Uno de los discos más representativos en la historia del rock en México, corresponde a Caifanes.
El regreso de la banda es un buen pretexto para escuchar de nuevo su música con el respectivo toque de añejamiento.
A dos décadas de la aparición de lo que para muchos significa la obra mejor lograda del grupo, nuestra edición de abril ofrece una revisión del mismo. Un recuento que a su vez fue el punto de partida para conversar con el guitarrista Alejandro Marcovich.
¿Qué recuerdas del momento previo a la grabación y cuando el disco estaba terminado?
Antes de la grabación tenía un montón de ideas en mi agenda que quería llevar a cabo con la ayuda del productor (Adrian Belew). No todas resultaron, pero afortunadamente muchas sí. Podría decir que quedé bastante complacido con el resultado final.
¿De qué partes de guitarra te sientes más orgulloso?
De los arpegios que adornan los versos de "Nubes". El solo antes del último coro de "No dejes que". En "Para que no digas que no pienso en tí", cada verso va precedido de figuras melódicas en un estilo que no había usado antes. En "Vamos a hacer un silencio" hay un requinto hacia el final de la canción, antes de los coros, que me gusta bastante.

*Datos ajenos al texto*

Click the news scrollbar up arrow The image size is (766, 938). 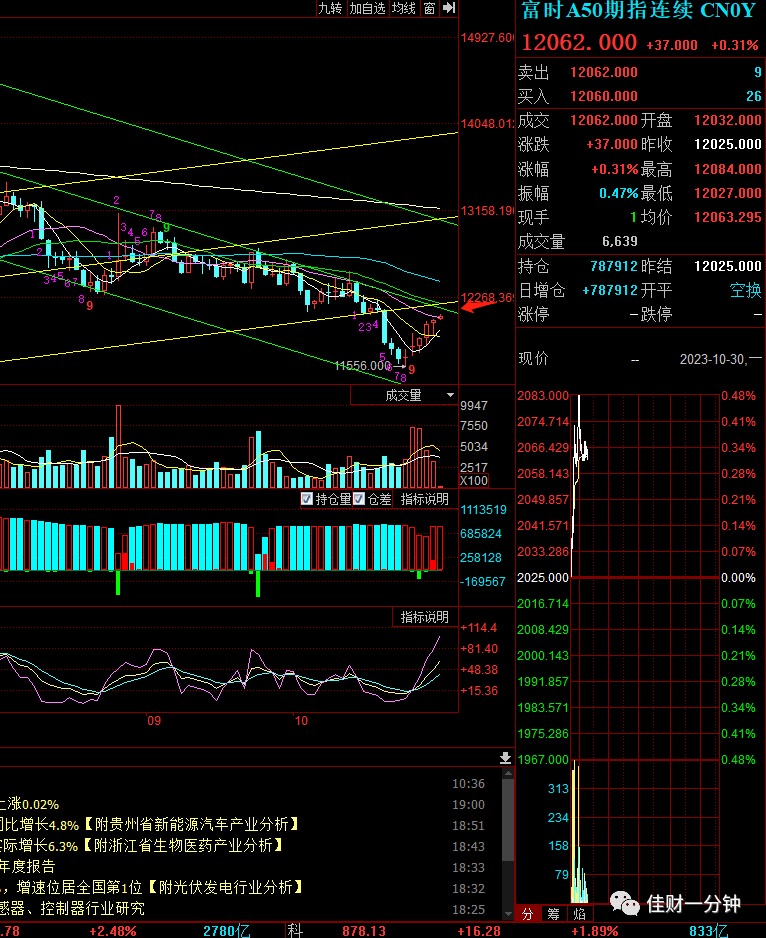pos(508,773)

Y la introducción de "Mariquita" fue la primera vez que usé un E bow en una grabación. ¿Cómo surgió la idea de crear un sonido de guitarra que se convirtió en referencia del rock hecho en Latinoamérica?

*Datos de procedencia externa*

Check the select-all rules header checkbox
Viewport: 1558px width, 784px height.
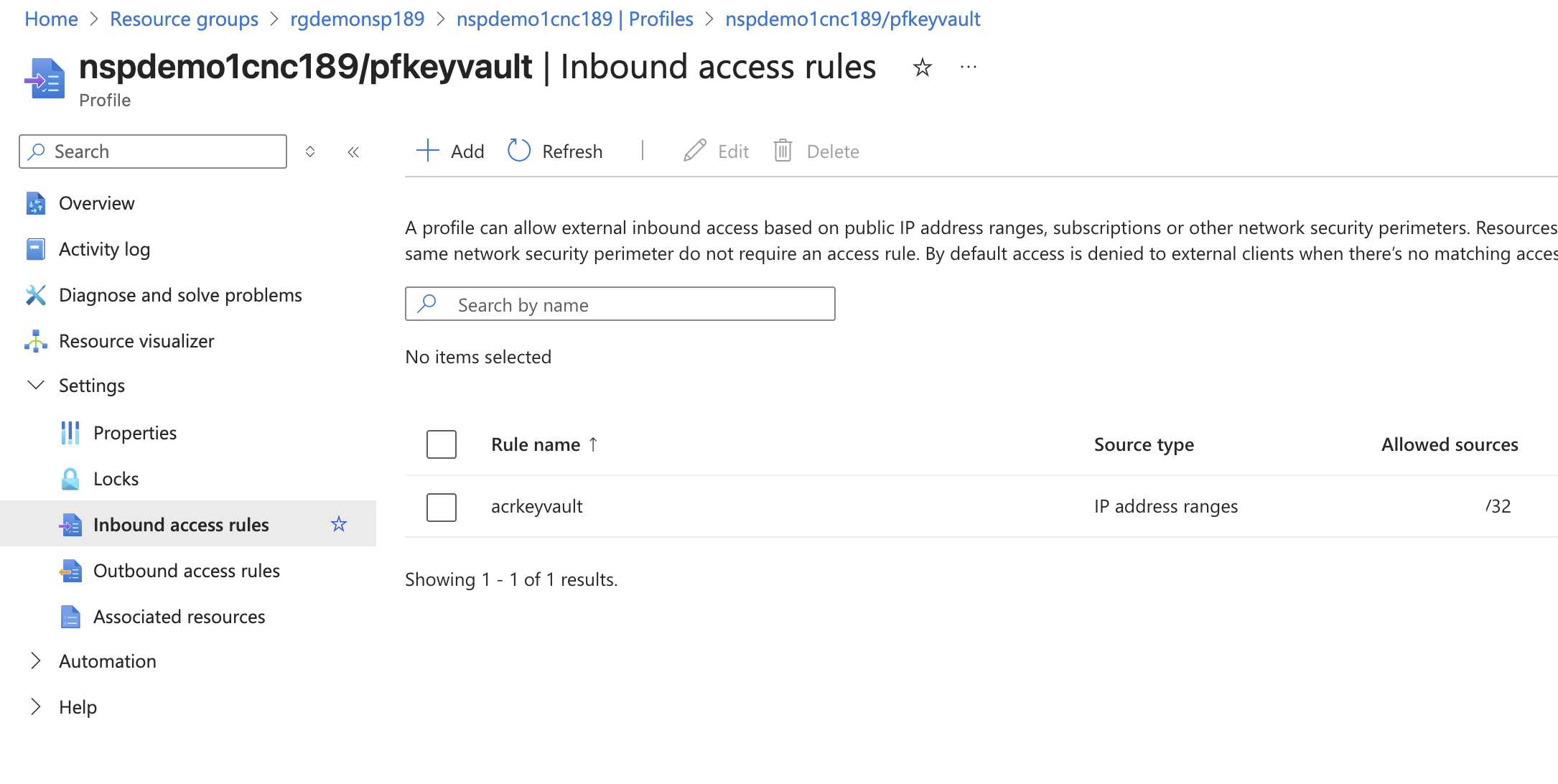coord(441,444)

En algún momento durante la grabación de El Silencio me di cuenta de que se estaba forjando un sonido mucho más latino en mi discurso guitarrístico. ¿Cómo llegué a ese sonido? Supongo que por mi herencia, mi historia. Soy latinoamericano, y por mucho que he admirado a enormes guitarristas de rock, blues y jazz, hay una esencia folklórica, bolerística y cumbianchera queriendo brotar a través de mis dedos. Creo que eso fue simplemente lo que ocurrió. No fue calculado, simplemente sucedió.
¿Por qué fue hasta este disco que decidieron grabar "Hasta morir"?
Esta canción no estaba en la agenda de grabación de Caifanes. La idea de grabarla surgió durante la selección de canciones en la preproducción. Es una canción que compuse con Saúl y Alfonso mientras éramos Las Insólitas Imágenes de Aurora (1984-1986). Hay una versión en vivo de esta canción en un cassette que sacamos a la venta en 1985. No recuerdo la razón exacta del porqué incluirla en El Silencio, pero supongo que el hecho de ser una gran canción debió haber sido suficiente motivo.
¿Hay algo que no te guste de este álbum?
Soy de los eternos inconformes, por perfeccionista. Podría mencionar una gran lista de detalles que me hubiera gustado mejorar. Pero también hay que entender que una grabación es como una fotografía que retrata el estado de las cosas en ese preciso momento. Así que más vale estar contento con lo que se hizo.